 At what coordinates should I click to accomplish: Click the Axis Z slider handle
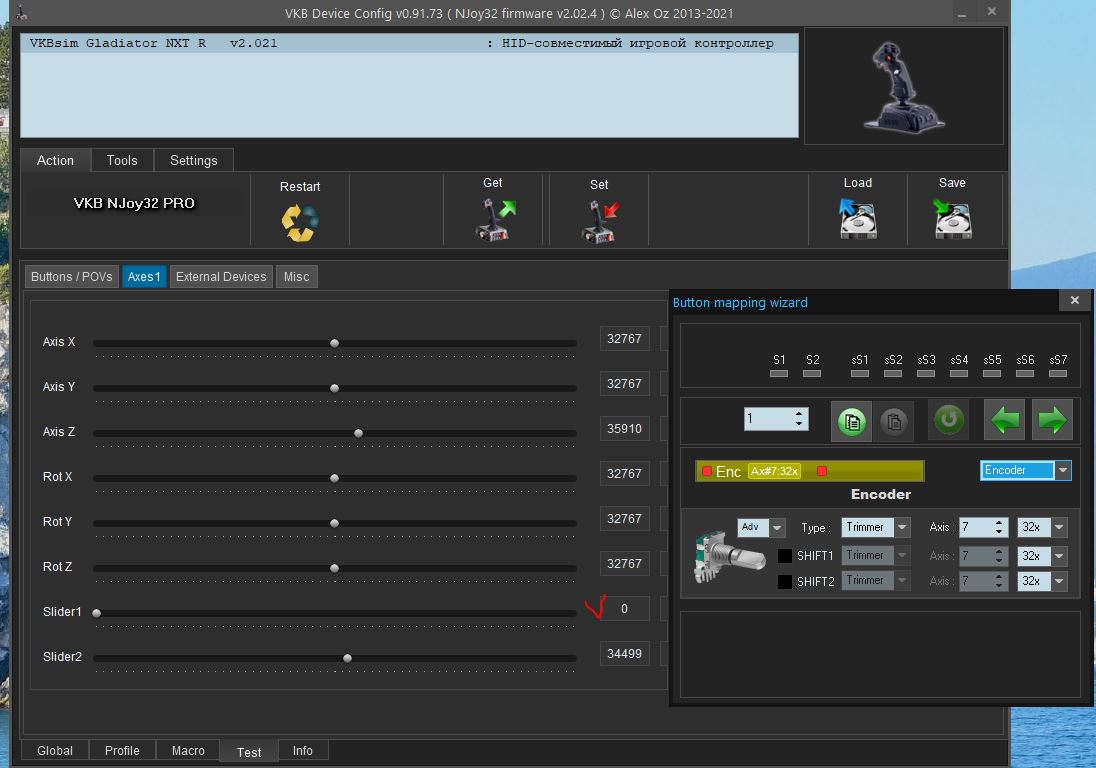tap(358, 433)
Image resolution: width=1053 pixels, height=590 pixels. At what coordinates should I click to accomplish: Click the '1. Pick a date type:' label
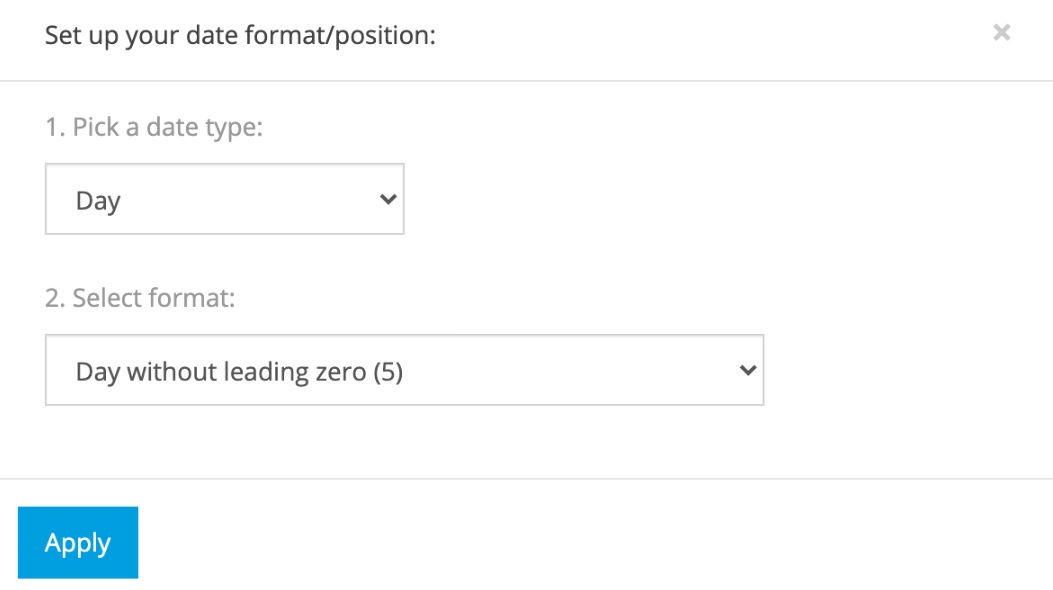coord(154,128)
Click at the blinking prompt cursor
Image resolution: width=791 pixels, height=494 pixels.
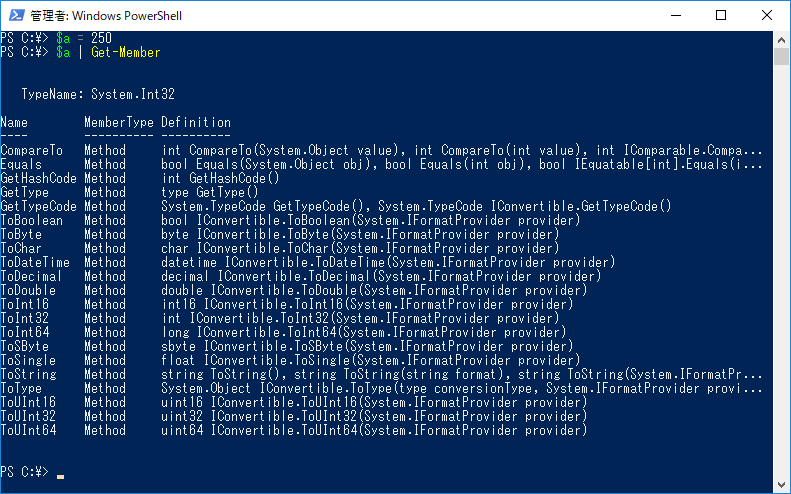(x=61, y=476)
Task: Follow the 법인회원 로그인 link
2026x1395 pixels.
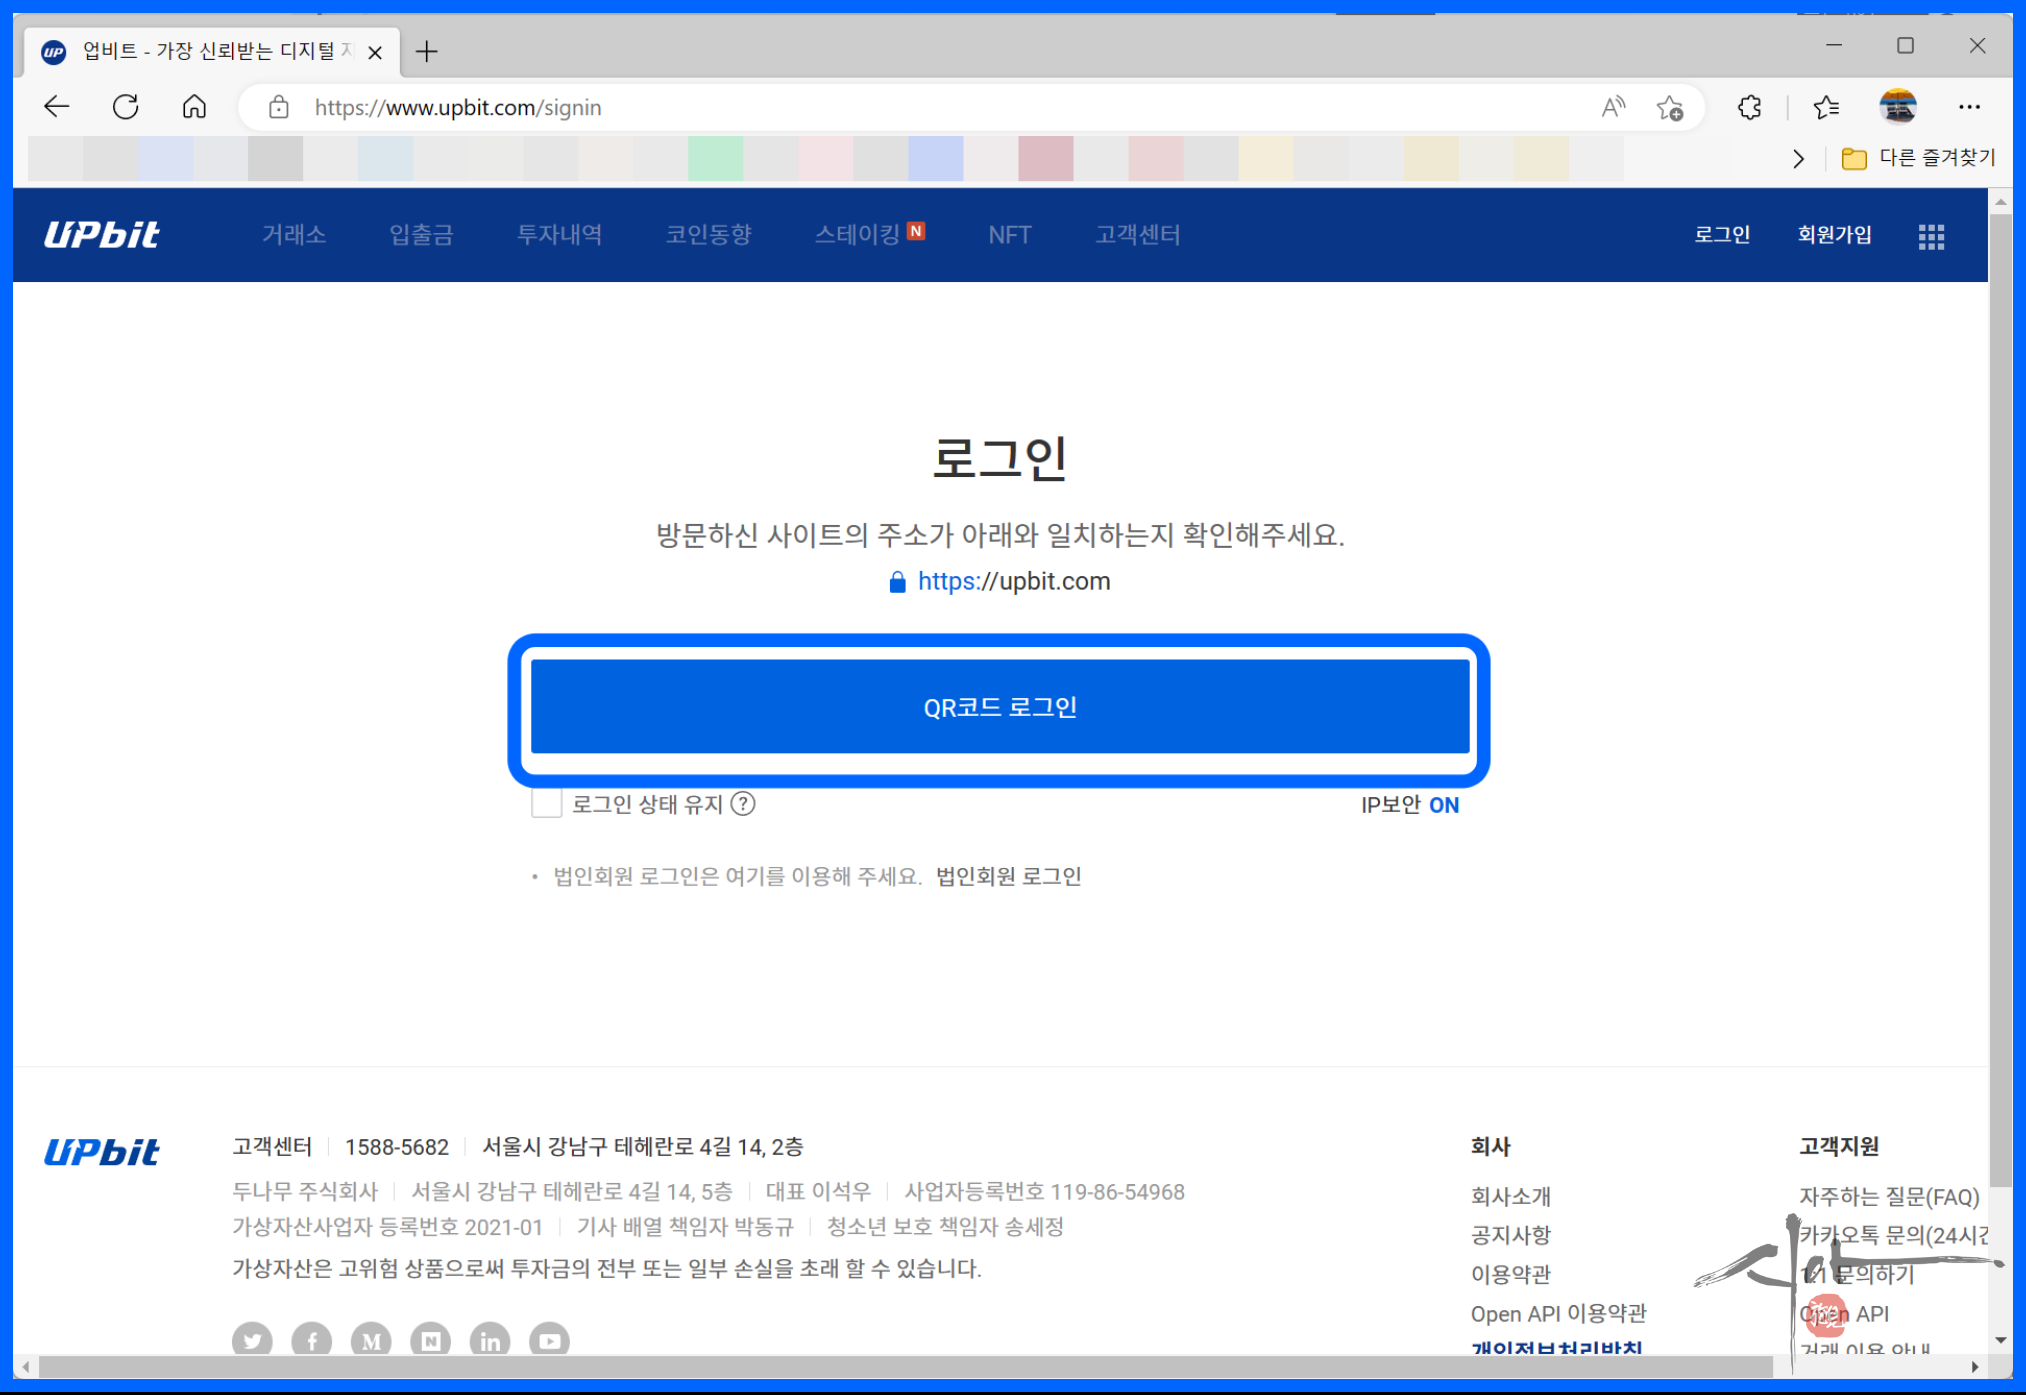Action: [1008, 876]
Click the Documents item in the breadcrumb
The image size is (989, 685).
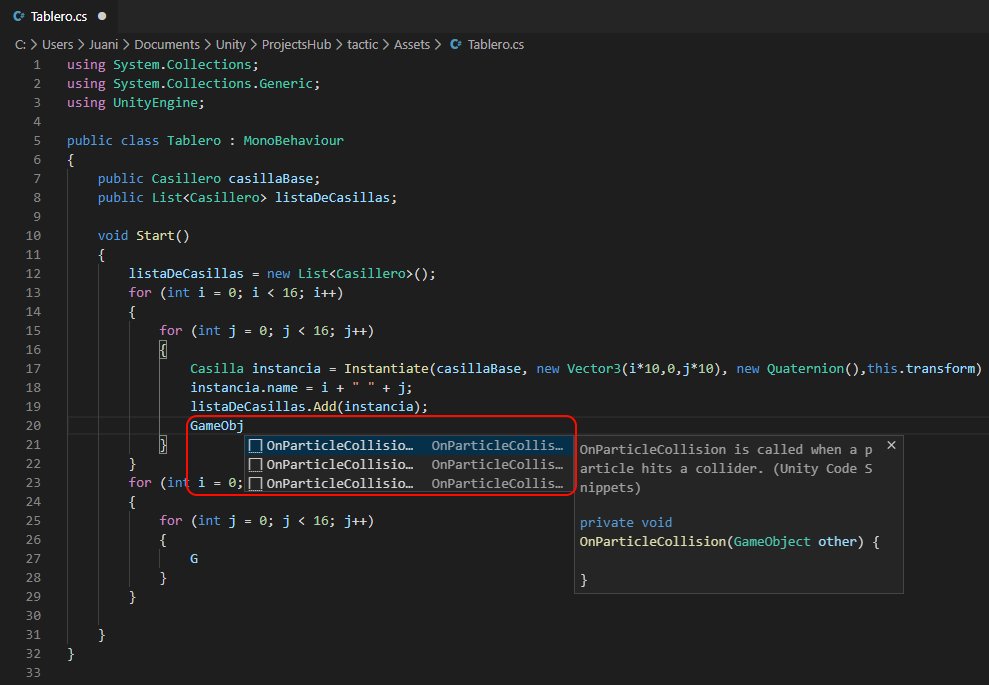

───

Tally the lines in the listing above that contain the string "accomplish", counting only case-exact matches. Reply with the number alone.

**EXERCISE OUTPUT:**
2